Word and element location records:
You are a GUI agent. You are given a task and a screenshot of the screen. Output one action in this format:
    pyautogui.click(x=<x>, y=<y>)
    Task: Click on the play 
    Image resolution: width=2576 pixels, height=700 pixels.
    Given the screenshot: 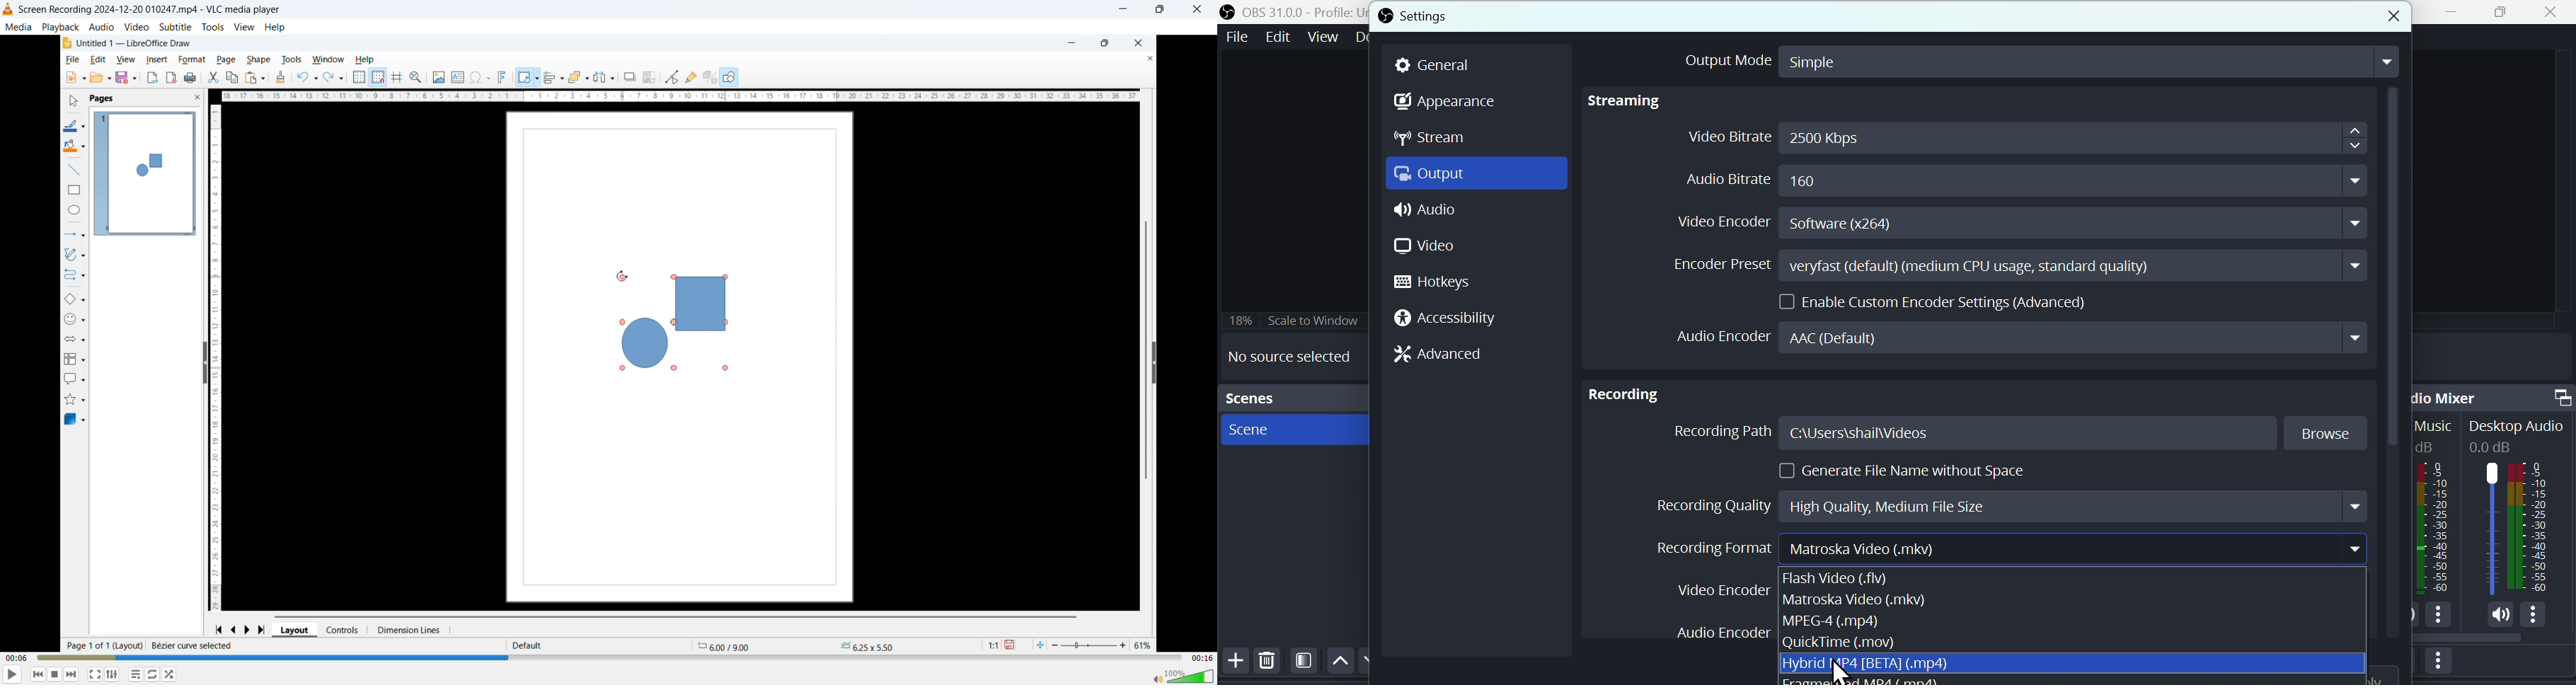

Task instructions:
Please set out every line of the entries above as a numbered list, skipping blank lines. Leave the pictures out of your answer.

Exercise result:
1. You are a GUI agent. You are given a task and a screenshot of the screen. Output one action in this format:
2.     pyautogui.click(x=<x>, y=<y>)
3.     Task: Click on the play 
4.     Image resolution: width=2576 pixels, height=700 pixels.
5.     Given the screenshot: 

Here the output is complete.